A further debate concerns how much the improvement comes from feedback itself rather than from architectural elaboration. Feedback Over Form argues that, at 1–3B scale, execution feedback mattered more than added pipeline complexity, that early stopping is essential because forced extra iterations are net-negative, and that text-only pipeline experiments without execution feedback did not show gains at this scale (McAndrews, 23 Apr 2026). This suggests that the presence of a machine-checkable external signal may matter more than whether the loop is implemented as a single model, a dual-agent pair, or an evolved pipeline.
The paradigm is also expanding beyond conventional code generation. The symbolic planning framework uses verifier-derived natural-language corrections to improve feasibility and correctness in long-horizon planning. PIVOT turns plan refinement into trajectory optimization with a monotonic acceptance rule that preserves non-decreasing solution quality. SRDrone couples continuous state evaluation with hierarchical Behavior Tree modification and reports a 44.87% improvement in Success Rate over baseline methods, while real-world deployment reaches a 96.25% Success Rate (Zhang et al., 26 Jun 2026, Zhang et al., 11 May 2026, Zhang et al., 21 Aug 2025).

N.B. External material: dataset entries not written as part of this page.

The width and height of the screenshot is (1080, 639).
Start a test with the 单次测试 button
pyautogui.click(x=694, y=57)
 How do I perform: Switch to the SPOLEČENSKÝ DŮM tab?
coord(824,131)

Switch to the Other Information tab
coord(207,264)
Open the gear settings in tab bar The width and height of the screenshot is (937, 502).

Finally, execution need not always be literal execution. Self-Execution Simulation Improves Coding Models trains LLMs to simulate execution in text, uses that simulated feedback for self-verification and self-fixing, and reports consistent but modest gains. The same work notes limitations in simulation fidelity, especially on heavy numeric operations, and restricts its scope to single-file competitive-programming tasks (Maimon et al., 11 Mar 2026).
Taken together, these results define self-refinement with execution feedback not as a single algorithm but as a family of tightly coupled generate–verify–revise procedures. The unifying property is the substitution of external, machine-checkable evidence for purely introspective critique. The main open variables are the granularity of the executed signal, the reliability of the verifier, the cost of repeated interaction, and the extent to which refinement should remain an inference-time scaffold or be internalized through supervised or reinforcement learning.